The last time we heard of such events, in Kosovo, the gang members became hardly warriors of European Islam seeking freedom from the evil and despotic Christian Orthodox Serbians, from whom only independence , or something close to it, was the only solution. But in Kenya we speak only of Africans. And so we devolve from the language of political expression to that of petty criminality. Thus, Adam Mynott writes, Adam Mynott, Inter-Ethnic Scores Settled in Nakuru, BBC News Online, Jan. 26, 2008. "Old inter-ethnic scores, some going back generations are being settled. Many relate to disputes over land which different communities claim was stolen from them." Id. This is likely true, and true all over Africa.
Yet the tensions themselves merely serve as another reminder that the tensions created by imperialist map drawing in Eastern Europe, the Middle East and Africa in the late 19th and early 20th century, continue to cause tremendous problems--problems that cannot be paper overed by "democracy." Amalgamating peoples unrelated to each other and letting them know that they might vote together, and in so voting construct a demos, seems ludicrous, except to those with the power to make it so--and those who now profit from the increasingly empty exercise.

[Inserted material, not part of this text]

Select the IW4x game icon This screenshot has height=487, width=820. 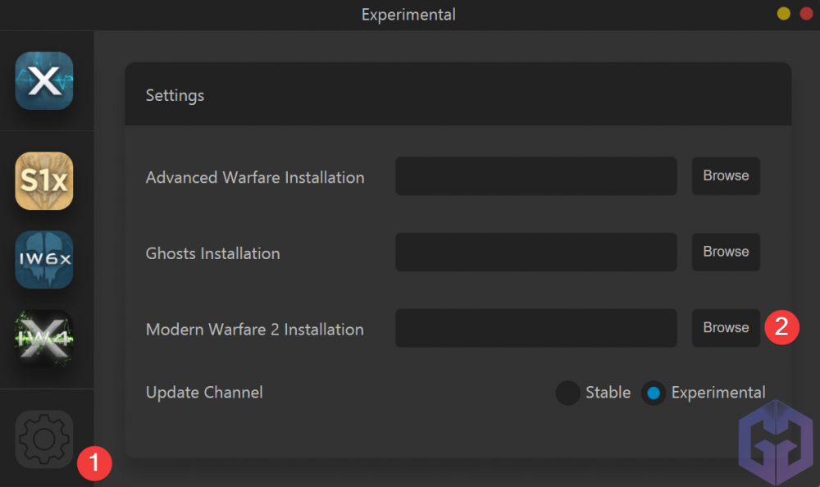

Americans have begun to learn in Iraq that democracy is not a magic drug that can addle the brains of peoples with no love for each other into a band of brotherhood strong enough to forge a nation. Even in the United States, such a bond was cemented over the course of a war of conquest in which tens of thousands died and from which it took a century to recover. Kenya, like Yugoslavia--and Iraq-- was thrown together by a bunch of politicians seeking advantage. They were given to elites who sought to profit from the conglomerations. In Africa, we are still only at the end of the euphemistically recalled time of the "Big Men" of Africa.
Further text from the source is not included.